Last night, in an 8-1 vote at City Hall, District 2 Councilor Victoria Pelletier remained the only member brave enough to stand up for Portland’s working class. Mayor Kate Snyder and all other Councilors, including self-described progressives Andrew Zarro, Anna Trevorrow, April Fournier, Roberto Rodriguez, and Pious Ali voted to repeal the city’s Emergency Order. This action stole back from Portland’s pandemic workers a well-due increased minimum wage of $19.50 per hour.
As quoted in Beacon, Councilor Pelletier urged the others to reconsider. “How are we in good faith saying we’re a city that prioritizes its workers and its low-income and communities of color, beyond the Black Lives Matter and a ‘thank you’ to essential workers? And how are we adding equity as a top issue we want to tackle in Portland without actually providing financial compensation to those who need it?”

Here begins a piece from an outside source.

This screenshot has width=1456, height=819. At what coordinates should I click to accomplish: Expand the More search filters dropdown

The actions of the rest of the Council make it clear that they are not concerned by the serious issues raised by Councilor Pelletier. Caving to pressure from the Chamber of Commerce and big business leaders, and despite conclusive evidence that the pandemic conditions in Portland are as bad now as they have ever been, the Council voted to eliminate a standing state of emergency that the previous council had initiated when the State of Maine’s State of Civil Emergency expired last June.
The hazard pay provision to Portland’s minimum wage ordinance is only a little more than a year old, but it has already been a major point of conflict between workers and their bosses. Originally proposed along with a slate of other ballot initiatives for the November 2020 election, the minimum wage/hazard pay ordinance passed with overwhelming approval from Portland voters. 25,210 Portlanders, 62.45% of voters, chose to support an increased minimum wage with hazard pay during states of emergency. This measure passed as the first massive wave of the COVID pandemic was hitting Mainers. Portlanders knew what they were voting on and chose wisely, despite hundreds of thousands of dollars spent on misleading campaigns by big business opposed to the measure.

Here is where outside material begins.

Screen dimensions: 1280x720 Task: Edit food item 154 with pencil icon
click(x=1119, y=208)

After adoption, the Chamber of Commerce and their business allies fought both the minimum wage and the hazard pay components of the ordinance tooth and nail. They used expensive legal fights to draw the site of conflict away from the public sphere and behind the closed doors of the courts. Thanks to brave workers like Caleb Horton and Mario Roberge-Reyes, who fought their billionaire-owned employer Whole Foods for their right to hazard pay, Portlanders secured a court decision that implemented the Hazard Pay provision on January 1st, 2022, affirming the ordinance but delaying its enforcement by one year.
Even with this temporary legal respite for bosses, many of Portland’s small businesses chose willingly to implement the hazard pay rate, at that time $18 per hour. As Hannaford worker and Maine DSA Elections Committee Co-Chair Jake Gamache reminded the press at a rally this past Sunday, the implementation of hazard pay last year gave some workers the ability to save a little more, here and there, so that they might be able to afford to quarantine if exposed to the virus.

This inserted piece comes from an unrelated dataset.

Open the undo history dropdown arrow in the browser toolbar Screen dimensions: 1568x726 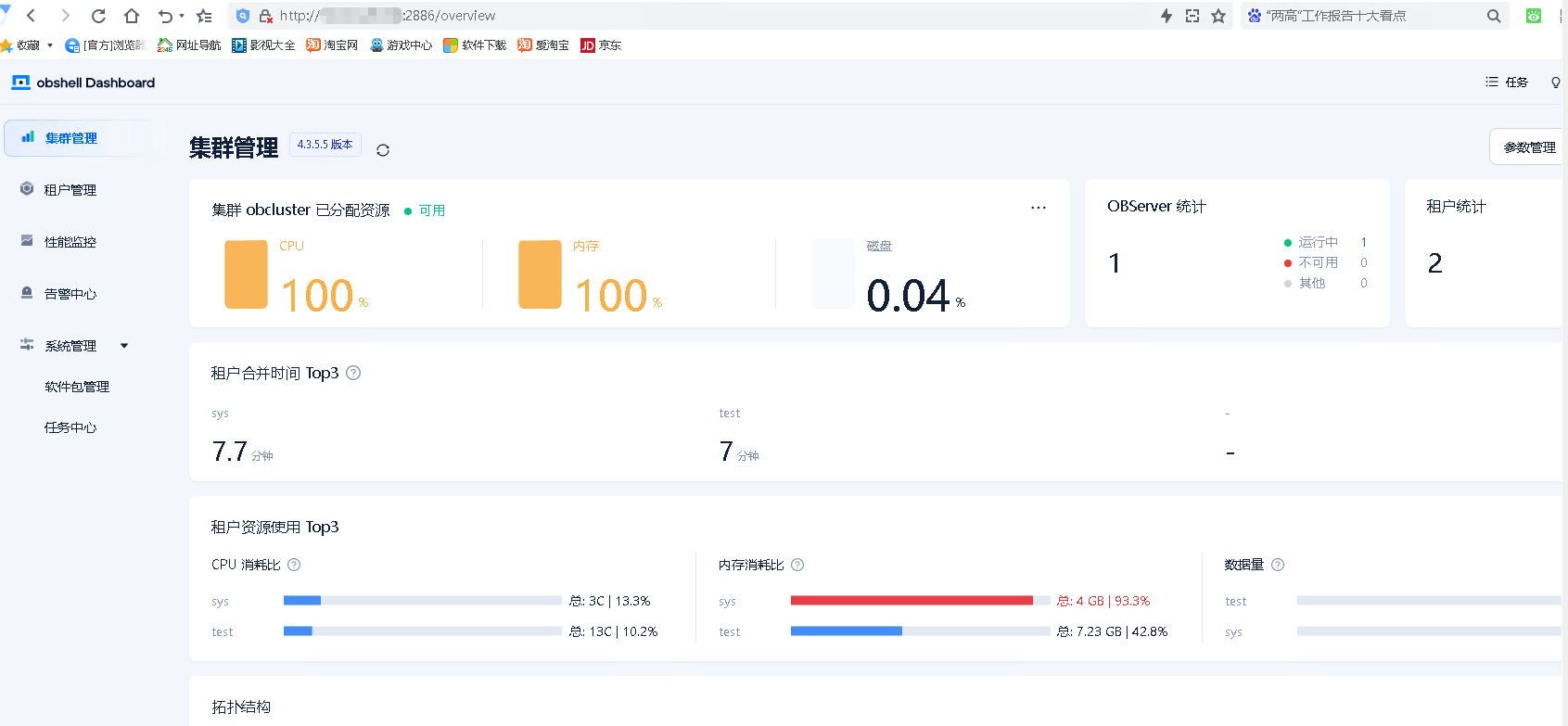[182, 16]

Nearly two years of pandemic conditions have made many contradictions in our society abundantly clear to working people. Our bosses need us to work for them to make money, but they don’t care if we die from COVID or lose our quality of life when maimed by long COVID’s effects. They may claim that they care about us, or that they act in our best interest, but when it comes time to decide between safety and profit, profit always wins. Our leaders, from Federal to local levels shout, “thank you to essential workers,” while cutting back on necessary programs that keep people safe, like unemployment insurance, paid leave, and hazard pay.
This is our call to our city’s leadership: put in place a new Emergency Order that specifically ensures hazard pay to workers. This order should include free and accessible COVID testing, free N95 masks, and comprehensive paid quarantine and sick leave.
To the business owners of Portland (especially those of you who consider yourselves progressive, or social justice oriented): pay the hazard pay rate of $19.50 per hour whether or not the city requires it, until this pandemic is actually over.
To the workers of Portland: stand tall, and stand together. When leaders fail us, our only option is to demand change by organizing in our workplaces. Talk to your coworkers and make a plan to ensure that your boss keeps you safe and pays you well. Please note, your hazard pay at $19.50 is mandated through January 13th, 2022. If your employer is not in compliance, you should fill out this form for the city, and seek legal assistance immediately.
We are in a crisis and, in situations like these, working people are always made to shoulder the burden for the sake of our economy and society. Meanwhile, big business, banks, and landlords continue to profit with little sacrifice. On the other hand, we know we are the only other people we can rely on: no matter what the bosses do, or what the city fails to do, working people will stand up for each other. When workers work together, we have a world to win.